Malcolm Gladwell, in his book “Outliers”, puts forward a well researched observation regarding the topic of skill and mastery. He states that it takes approximately 10,000 hours of concentrated activity to become a master or expert. He gives examples of concert pianists, sports figures, computer programmers and even The Beatles, who spent many a weekend performing and refining their music and performance skills in clubs well before becoming known to the wider world. How long is 10,000 hours? Ten thousand hours comes to working 8 hours a day 5 days a week for at least 5 years.
How does this apply to dentistry? The art and science of the dental profession certainly falls within the definition of something that is difficult and complex, not only intellectually in diagnosis, knowledge and assessment, but the use of physically demanding and precise surgical techniques. While there is a certain amount of innate talent and certainly compassion involved, the true mastery takes a long time to develop.

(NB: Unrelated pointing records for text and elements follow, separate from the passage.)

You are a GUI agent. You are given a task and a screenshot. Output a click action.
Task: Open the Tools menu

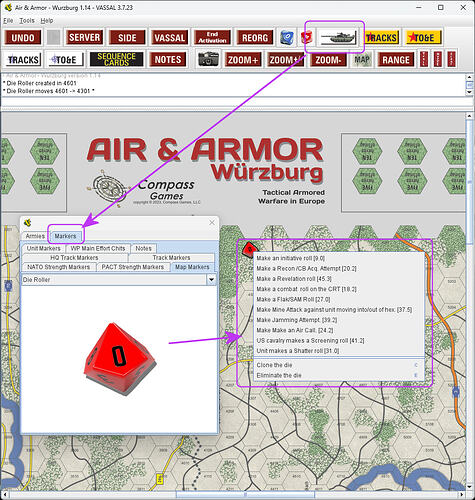(27, 21)
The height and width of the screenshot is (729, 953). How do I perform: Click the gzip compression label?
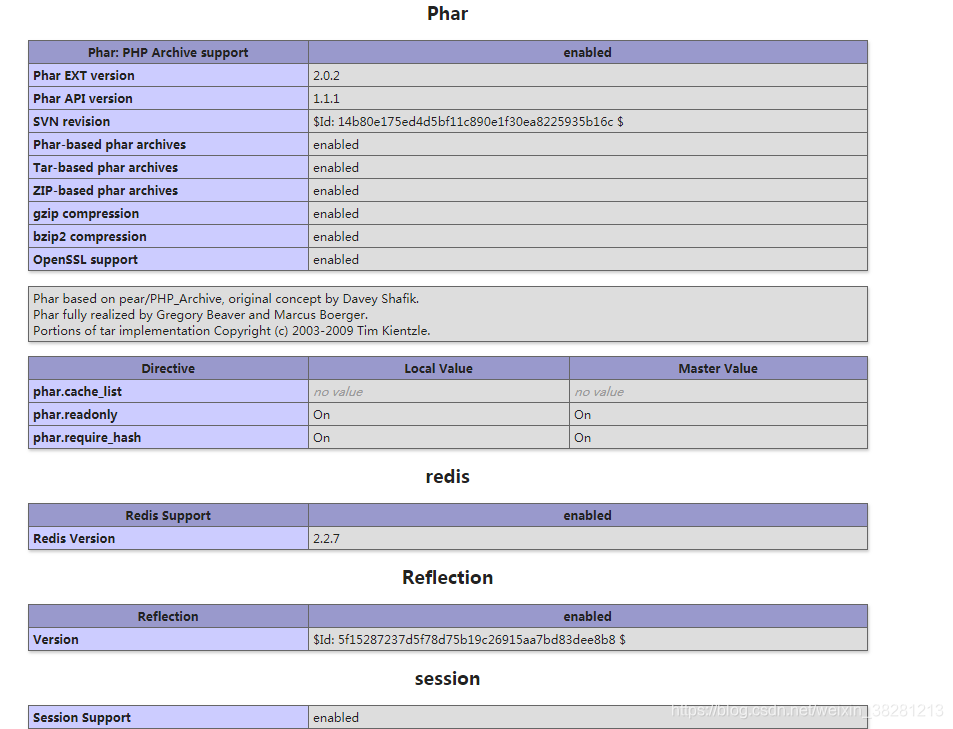point(86,213)
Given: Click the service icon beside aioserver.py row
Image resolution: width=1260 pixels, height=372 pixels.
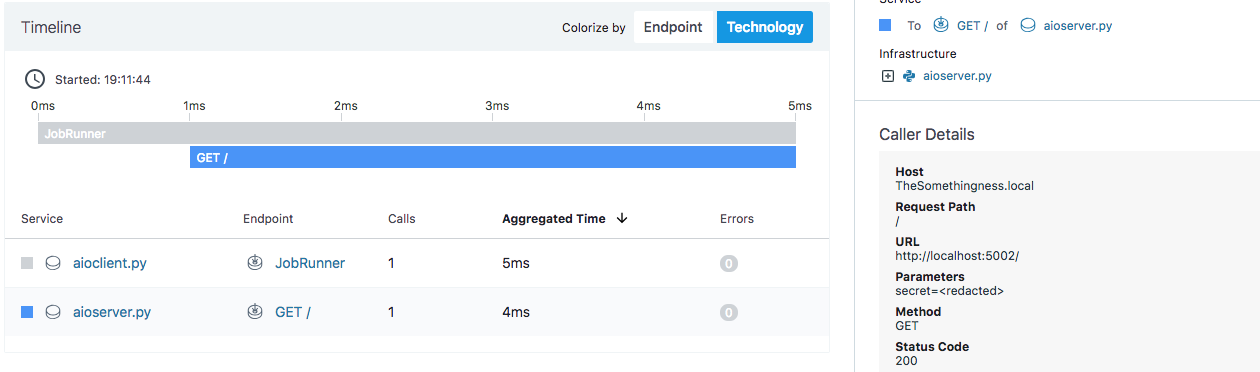Looking at the screenshot, I should coord(54,312).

In Pediatric Dentistry, it pretty much takes at least that long. A new graduate knows a lot, but has not yet mastered the art of the profession. In fact, in dentistry, we call it dental “practice” because you are really never done learning and improving.

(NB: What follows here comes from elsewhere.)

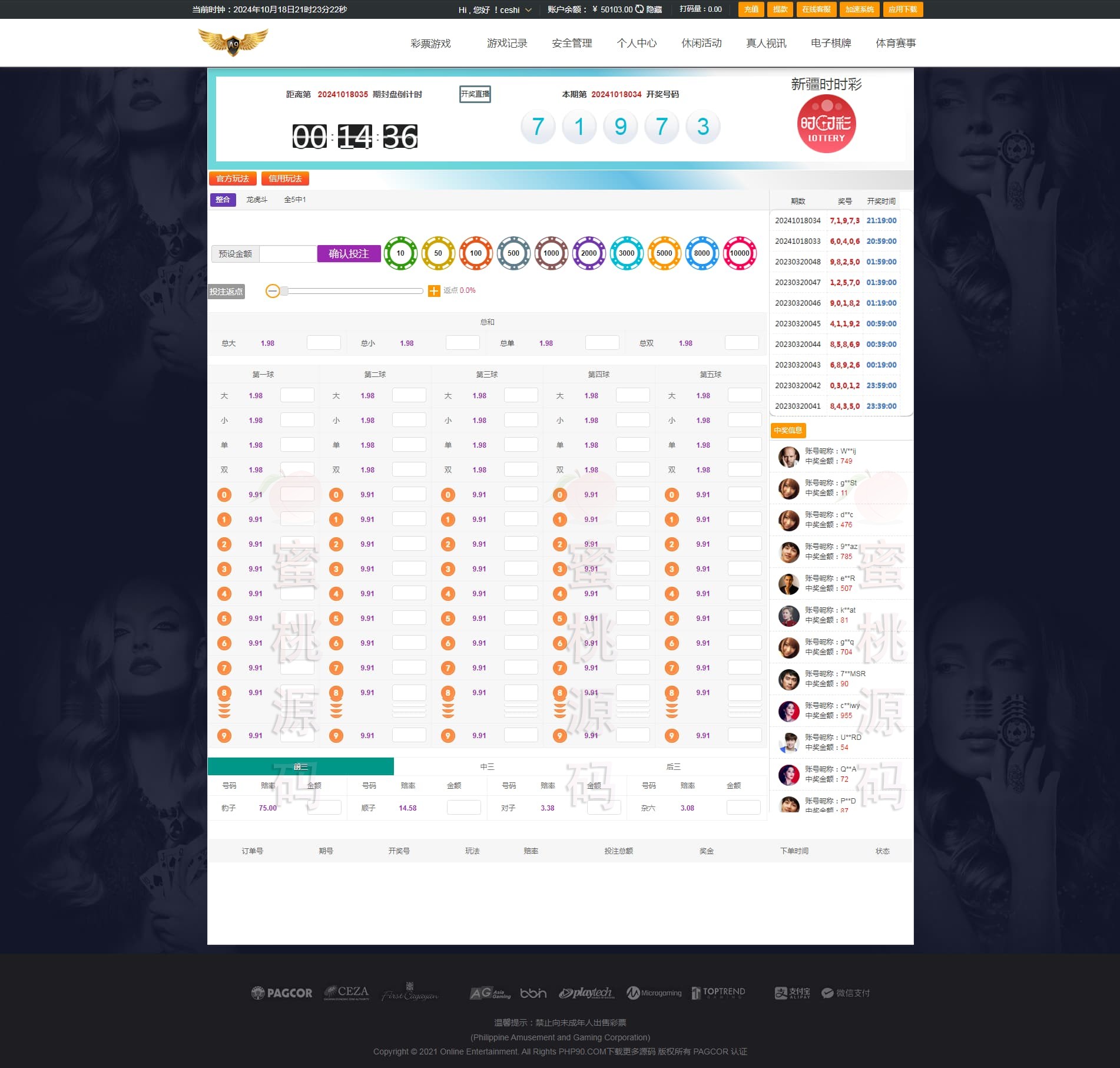Click the orange minus rebate icon
Screen dimensions: 1120x1068
272,291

I am humbled that, although I have gone well past the magic number of hours, I still am refining, learning, and relearning how to practice with a certain degree of mastery. In fact, I think the rule for dealing with children (and their parents) on a daily basis should be closer to 20,000 hours, or maybe a lifetime!
So, if a dentist with many years of experience takes a look and says he is concerned or offers an opinion, you might be well advised to listen.